### Given task:
Copy the rows below word for word, starting at the line containing "Image resolution: width=1077" and ending at the line containing "(x=598, y=405)".
— start —
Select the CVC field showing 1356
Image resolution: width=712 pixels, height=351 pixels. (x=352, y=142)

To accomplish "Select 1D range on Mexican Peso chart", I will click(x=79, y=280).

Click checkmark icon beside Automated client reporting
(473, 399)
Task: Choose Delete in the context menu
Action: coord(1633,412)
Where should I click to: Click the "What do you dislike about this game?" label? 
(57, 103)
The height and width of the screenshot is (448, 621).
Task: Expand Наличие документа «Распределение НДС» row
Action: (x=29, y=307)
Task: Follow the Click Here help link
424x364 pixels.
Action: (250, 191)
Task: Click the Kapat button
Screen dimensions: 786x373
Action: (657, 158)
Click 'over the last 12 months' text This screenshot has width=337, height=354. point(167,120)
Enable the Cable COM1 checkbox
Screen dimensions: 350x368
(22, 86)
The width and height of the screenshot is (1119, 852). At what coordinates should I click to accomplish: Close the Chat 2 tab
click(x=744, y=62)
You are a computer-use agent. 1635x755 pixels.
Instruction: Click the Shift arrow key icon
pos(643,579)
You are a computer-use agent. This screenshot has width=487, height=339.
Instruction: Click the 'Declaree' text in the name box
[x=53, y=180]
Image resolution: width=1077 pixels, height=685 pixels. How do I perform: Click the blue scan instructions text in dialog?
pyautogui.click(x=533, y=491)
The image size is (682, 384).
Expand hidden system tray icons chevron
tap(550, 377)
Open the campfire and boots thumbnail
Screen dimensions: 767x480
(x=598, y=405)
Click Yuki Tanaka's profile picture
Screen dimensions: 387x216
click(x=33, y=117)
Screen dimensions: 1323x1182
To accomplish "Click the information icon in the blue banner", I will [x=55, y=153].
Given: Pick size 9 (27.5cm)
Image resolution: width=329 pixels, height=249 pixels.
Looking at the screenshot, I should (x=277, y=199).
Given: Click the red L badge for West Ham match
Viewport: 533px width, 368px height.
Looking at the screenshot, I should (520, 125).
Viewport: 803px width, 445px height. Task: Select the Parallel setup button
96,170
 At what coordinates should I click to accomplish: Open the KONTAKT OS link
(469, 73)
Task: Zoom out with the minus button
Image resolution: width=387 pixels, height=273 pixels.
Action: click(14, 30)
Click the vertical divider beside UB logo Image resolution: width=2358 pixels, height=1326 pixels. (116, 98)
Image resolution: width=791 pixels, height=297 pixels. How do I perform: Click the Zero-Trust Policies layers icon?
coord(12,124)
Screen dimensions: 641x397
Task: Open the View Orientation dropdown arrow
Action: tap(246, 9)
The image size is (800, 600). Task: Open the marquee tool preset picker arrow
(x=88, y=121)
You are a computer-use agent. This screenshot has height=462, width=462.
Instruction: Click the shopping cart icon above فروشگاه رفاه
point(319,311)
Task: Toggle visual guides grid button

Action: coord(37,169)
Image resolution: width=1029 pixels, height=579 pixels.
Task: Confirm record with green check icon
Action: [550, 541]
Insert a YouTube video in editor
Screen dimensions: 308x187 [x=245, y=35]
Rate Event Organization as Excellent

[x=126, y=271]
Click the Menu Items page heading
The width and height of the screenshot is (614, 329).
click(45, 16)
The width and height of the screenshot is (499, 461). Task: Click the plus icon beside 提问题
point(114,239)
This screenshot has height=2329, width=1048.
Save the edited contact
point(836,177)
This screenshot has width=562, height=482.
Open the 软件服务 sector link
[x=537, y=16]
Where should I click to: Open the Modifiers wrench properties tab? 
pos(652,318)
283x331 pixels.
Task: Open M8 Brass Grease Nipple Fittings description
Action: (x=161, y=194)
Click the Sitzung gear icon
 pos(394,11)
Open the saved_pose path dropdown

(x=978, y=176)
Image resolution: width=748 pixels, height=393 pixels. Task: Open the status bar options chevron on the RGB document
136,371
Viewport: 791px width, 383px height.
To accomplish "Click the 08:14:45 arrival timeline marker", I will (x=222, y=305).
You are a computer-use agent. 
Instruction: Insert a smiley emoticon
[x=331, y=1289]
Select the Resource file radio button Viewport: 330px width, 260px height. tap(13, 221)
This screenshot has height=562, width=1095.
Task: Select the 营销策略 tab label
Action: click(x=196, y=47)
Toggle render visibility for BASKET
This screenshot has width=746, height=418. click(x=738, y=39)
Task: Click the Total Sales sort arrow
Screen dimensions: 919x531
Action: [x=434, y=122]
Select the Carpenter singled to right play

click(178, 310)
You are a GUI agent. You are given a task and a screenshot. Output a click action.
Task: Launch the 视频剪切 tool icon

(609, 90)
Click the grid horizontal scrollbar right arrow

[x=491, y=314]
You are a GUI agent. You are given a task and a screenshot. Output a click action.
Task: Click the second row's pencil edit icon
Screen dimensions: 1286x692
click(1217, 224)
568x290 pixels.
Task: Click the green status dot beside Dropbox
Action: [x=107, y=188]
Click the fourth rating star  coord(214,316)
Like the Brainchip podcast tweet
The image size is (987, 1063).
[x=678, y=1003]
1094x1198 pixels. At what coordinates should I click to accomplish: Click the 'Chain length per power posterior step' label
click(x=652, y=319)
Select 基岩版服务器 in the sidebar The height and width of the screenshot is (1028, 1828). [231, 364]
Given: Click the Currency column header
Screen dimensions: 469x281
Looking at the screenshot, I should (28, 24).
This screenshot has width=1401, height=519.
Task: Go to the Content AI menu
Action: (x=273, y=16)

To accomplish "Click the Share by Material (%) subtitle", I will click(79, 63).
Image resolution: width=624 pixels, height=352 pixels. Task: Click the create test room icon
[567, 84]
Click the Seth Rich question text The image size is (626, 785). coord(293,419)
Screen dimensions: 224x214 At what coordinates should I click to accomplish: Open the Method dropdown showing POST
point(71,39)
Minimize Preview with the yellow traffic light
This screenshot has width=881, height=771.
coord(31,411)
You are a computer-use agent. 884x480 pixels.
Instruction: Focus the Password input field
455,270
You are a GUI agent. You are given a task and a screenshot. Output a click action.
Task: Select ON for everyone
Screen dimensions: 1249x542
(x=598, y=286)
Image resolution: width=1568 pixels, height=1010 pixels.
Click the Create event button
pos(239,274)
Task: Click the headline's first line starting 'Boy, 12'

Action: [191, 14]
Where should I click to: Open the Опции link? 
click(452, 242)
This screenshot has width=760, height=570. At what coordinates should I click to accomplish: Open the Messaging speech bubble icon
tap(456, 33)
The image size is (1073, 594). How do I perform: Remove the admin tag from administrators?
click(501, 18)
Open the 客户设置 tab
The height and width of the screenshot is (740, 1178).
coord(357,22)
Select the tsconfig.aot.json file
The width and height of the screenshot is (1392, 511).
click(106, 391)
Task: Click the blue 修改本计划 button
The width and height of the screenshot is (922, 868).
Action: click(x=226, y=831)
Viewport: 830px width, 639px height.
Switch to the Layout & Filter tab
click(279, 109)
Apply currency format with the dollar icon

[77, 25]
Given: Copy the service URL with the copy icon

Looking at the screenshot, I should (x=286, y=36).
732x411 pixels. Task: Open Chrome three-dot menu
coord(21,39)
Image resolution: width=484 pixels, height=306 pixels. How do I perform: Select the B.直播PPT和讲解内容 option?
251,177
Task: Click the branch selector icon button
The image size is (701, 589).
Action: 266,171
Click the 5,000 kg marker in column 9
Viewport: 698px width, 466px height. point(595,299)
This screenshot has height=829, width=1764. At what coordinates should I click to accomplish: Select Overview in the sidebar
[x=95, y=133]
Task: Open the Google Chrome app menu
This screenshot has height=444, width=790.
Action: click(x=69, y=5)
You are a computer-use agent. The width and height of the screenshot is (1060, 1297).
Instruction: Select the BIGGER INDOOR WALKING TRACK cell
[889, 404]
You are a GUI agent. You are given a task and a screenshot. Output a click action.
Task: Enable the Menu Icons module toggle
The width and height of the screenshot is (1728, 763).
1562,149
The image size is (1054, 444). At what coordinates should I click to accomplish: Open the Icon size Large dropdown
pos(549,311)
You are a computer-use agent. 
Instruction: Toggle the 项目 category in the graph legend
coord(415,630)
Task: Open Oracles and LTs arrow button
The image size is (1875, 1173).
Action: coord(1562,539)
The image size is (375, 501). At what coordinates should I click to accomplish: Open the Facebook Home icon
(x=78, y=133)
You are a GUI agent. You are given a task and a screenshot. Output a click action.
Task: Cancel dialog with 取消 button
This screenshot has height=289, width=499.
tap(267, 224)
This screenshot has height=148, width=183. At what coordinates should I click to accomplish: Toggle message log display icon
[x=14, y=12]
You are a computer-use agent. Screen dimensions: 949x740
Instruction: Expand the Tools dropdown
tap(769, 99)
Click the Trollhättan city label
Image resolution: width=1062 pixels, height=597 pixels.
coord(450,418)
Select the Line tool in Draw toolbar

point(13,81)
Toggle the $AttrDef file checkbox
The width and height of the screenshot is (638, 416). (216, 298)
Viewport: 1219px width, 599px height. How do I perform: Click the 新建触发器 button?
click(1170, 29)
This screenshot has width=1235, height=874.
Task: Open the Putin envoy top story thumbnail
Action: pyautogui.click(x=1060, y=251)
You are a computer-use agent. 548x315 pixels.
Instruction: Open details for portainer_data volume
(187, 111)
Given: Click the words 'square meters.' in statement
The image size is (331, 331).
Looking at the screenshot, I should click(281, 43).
— end —
### Output of the exercise:
Image resolution: width=1077 pixels, height=685 pixels. How do I perform: Click the blue scan instructions text in dialog?
pyautogui.click(x=533, y=491)
The image size is (682, 384).
Expand hidden system tray icons chevron
tap(550, 377)
Open the campfire and boots thumbnail
Screen dimensions: 767x480
(x=598, y=405)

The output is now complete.